Stored data entries:

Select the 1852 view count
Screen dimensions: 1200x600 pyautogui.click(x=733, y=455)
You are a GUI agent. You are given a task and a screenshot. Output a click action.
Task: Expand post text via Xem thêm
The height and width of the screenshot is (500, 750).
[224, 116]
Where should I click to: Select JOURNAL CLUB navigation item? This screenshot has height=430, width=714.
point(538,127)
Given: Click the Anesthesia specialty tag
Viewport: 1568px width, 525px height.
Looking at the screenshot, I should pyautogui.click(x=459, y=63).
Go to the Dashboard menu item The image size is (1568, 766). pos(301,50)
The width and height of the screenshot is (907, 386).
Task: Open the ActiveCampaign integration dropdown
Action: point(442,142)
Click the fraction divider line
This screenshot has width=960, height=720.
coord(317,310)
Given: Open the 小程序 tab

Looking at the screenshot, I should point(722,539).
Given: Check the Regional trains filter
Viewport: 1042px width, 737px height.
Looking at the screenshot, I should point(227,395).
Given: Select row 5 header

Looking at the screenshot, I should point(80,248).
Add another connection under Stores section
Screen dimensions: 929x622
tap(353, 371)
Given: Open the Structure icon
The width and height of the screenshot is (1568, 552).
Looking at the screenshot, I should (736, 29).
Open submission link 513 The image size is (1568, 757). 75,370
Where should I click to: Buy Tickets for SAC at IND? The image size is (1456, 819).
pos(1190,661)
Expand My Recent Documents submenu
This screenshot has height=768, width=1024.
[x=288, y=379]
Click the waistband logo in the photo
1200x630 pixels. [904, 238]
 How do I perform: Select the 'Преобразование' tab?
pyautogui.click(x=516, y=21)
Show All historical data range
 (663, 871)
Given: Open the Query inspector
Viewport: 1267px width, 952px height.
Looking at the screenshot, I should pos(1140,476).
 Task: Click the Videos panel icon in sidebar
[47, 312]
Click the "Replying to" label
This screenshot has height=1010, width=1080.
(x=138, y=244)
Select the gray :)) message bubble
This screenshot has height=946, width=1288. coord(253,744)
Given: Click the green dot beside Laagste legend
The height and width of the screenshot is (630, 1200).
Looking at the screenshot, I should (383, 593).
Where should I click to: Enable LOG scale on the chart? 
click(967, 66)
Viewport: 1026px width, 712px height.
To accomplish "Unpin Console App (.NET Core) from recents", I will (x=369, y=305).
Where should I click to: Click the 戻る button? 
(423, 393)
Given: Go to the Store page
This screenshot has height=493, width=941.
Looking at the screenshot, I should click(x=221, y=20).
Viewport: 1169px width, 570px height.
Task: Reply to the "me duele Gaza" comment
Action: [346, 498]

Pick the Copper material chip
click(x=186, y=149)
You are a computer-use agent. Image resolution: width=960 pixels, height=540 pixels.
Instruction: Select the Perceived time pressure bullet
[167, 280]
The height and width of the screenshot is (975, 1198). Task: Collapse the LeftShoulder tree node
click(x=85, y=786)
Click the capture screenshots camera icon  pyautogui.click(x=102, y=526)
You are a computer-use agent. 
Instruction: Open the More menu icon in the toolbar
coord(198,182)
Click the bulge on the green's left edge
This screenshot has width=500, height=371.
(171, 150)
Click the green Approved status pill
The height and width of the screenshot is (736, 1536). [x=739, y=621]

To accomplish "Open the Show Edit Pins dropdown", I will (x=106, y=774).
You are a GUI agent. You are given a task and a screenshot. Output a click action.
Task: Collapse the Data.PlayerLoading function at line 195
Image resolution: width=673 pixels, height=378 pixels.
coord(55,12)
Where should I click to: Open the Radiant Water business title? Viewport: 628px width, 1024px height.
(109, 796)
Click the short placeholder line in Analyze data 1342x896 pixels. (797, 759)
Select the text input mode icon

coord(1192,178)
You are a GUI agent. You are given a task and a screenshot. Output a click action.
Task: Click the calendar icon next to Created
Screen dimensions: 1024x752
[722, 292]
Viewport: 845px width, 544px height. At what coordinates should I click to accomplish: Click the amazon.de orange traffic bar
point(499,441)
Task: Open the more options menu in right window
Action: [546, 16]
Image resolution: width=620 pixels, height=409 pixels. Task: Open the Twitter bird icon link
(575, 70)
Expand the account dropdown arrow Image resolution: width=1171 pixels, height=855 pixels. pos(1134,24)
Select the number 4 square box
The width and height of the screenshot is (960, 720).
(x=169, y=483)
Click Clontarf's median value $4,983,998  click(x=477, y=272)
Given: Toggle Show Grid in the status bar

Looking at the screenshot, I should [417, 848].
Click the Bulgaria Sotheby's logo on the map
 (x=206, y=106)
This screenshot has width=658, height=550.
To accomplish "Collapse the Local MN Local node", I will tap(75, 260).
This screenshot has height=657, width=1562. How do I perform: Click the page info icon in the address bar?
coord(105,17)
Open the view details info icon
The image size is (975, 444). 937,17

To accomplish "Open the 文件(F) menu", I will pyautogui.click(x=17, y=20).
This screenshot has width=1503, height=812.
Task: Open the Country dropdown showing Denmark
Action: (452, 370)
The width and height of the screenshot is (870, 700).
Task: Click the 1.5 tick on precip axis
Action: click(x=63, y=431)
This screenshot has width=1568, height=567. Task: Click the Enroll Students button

What you are asked to do:
Take the line above containing "Click the waistband logo in the photo", the line containing "Task: Collapse the Data.PlayerLoading", and all lines in between, and copy them exactly without anything else.

Expected output:
Click the waistband logo in the photo
1200x630 pixels. [904, 238]
 How do I perform: Select the 'Преобразование' tab?
pyautogui.click(x=516, y=21)
Show All historical data range
 (663, 871)
Given: Open the Query inspector
Viewport: 1267px width, 952px height.
Looking at the screenshot, I should pos(1140,476).
 Task: Click the Videos panel icon in sidebar
[47, 312]
Click the "Replying to" label
This screenshot has height=1010, width=1080.
(x=138, y=244)
Select the gray :)) message bubble
This screenshot has height=946, width=1288. coord(253,744)
Given: Click the green dot beside Laagste legend
The height and width of the screenshot is (630, 1200).
Looking at the screenshot, I should (383, 593).
Where should I click to: Enable LOG scale on the chart? 
click(967, 66)
Viewport: 1026px width, 712px height.
To accomplish "Unpin Console App (.NET Core) from recents", I will (x=369, y=305).
Where should I click to: Click the 戻る button? 
(423, 393)
Given: Go to the Store page
This screenshot has height=493, width=941.
Looking at the screenshot, I should click(x=221, y=20).
Viewport: 1169px width, 570px height.
Task: Reply to the "me duele Gaza" comment
Action: [346, 498]

Pick the Copper material chip
click(x=186, y=149)
You are a computer-use agent. Image resolution: width=960 pixels, height=540 pixels.
Instruction: Select the Perceived time pressure bullet
[167, 280]
The height and width of the screenshot is (975, 1198). Task: Collapse the LeftShoulder tree node
click(x=85, y=786)
Click the capture screenshots camera icon  pyautogui.click(x=102, y=526)
You are a computer-use agent. 
Instruction: Open the More menu icon in the toolbar
coord(198,182)
Click the bulge on the green's left edge
This screenshot has width=500, height=371.
(171, 150)
Click the green Approved status pill
The height and width of the screenshot is (736, 1536). [x=739, y=621]

To accomplish "Open the Show Edit Pins dropdown", I will (x=106, y=774).
You are a GUI agent. You are given a task and a screenshot. Output a click action.
Task: Collapse the Data.PlayerLoading function at line 195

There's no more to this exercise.